Where I am going you cannot follow me now, but you shall follow me afterwards


 The final image of Dr Jacob Bronowski, in his “Ascent of Man”, standing in the mud at Auschwitz is implanted in my brain. He wept and said that Auschwitz and, by implication, all the other hell-holes constructed by Man, is the unavoidable destination reached by the denial and silencing of truth.
‘It’s said that science will dehumanize people and turn them into numbers. That’s false, tragically false. Look for yourself. This is the concentration camp and crematorium at Auschwitz. This is where people were turned into numbers. Into this pond were flushed the ashes of some four million people. And that was not done by gas. It was done by arrogance, it was done by dogma, it was done by ignorance. When people believe that they have absolute knowledge, with no test in reality, this is how they behave. This is what men do when they aspire to the knowledge of gods….so it is religion that turns men into numbers.’


The letters [from the Home Secretary], both dated Tuesday, claim that both activists have fallen within the scope of a list of unacceptable behaviours by making statements which may “foster hatred” and lead to “inter-community violence” in the UK.
Both letters gave examples of anti-Muslim views stated by both and went on to say that should they be allowed to enter the UK the home secretary believes they would “continue to espouse such views”.

This is the quote that got Robert Spencer banned from the UK:
‘It is a religion and is a belief system that mandates warfare against unbelievers for the purpose of establishing a societal model that is absolutely incompatible with Western society. But unfortunately because of political correctness and because of media and general government unwillingness to face the sources of Islamic terrorism these things remain largely unknown.’

None of the usual comparisons of remarks made by other people that the BBC so often drag out  when it suits them on occasions like this so that we can judge the comparative seriousness of the comments.

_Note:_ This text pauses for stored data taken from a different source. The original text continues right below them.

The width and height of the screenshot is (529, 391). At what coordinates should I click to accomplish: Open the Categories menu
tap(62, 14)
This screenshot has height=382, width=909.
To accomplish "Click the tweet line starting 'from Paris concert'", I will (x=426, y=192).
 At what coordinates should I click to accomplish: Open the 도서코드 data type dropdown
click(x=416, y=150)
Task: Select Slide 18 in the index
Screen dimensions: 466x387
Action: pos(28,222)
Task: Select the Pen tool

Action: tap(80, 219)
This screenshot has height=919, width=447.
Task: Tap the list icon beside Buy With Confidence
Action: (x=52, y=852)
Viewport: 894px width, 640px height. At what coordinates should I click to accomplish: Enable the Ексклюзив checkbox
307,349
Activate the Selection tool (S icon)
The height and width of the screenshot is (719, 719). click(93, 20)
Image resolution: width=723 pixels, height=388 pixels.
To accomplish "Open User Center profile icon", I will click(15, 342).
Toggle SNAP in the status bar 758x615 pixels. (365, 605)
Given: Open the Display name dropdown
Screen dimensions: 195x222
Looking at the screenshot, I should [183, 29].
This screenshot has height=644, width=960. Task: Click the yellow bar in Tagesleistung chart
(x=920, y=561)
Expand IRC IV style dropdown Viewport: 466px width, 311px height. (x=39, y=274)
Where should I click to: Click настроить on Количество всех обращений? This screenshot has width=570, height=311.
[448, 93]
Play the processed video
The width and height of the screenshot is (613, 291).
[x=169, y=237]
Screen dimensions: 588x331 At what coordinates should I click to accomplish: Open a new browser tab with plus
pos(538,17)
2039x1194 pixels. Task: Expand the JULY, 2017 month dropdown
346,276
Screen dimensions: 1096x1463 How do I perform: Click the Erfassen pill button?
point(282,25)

Perhaps I can help out with a few.

I wonder, based on that, how many of these people will be welcome in the UK:


Asked by presenter Matthew Parris whether there were any circumstances in which terrorism was justified, David Miliband said:
‘Yes, there are circumstances in which it is justifiable, and yes, there are circumstances in which it is effective.’

Tony Blair: Woolwich attack shows there is a ‘problem within Islam’
The former Prime Minister said the ideology that inspired the act of terror that shocked Britain last month is ‘profound and dangerous’
“It has at its heart a view about religion and about the interaction between religion and politics that is not compatible with pluralistic, liberal, open-minded societies,” he said.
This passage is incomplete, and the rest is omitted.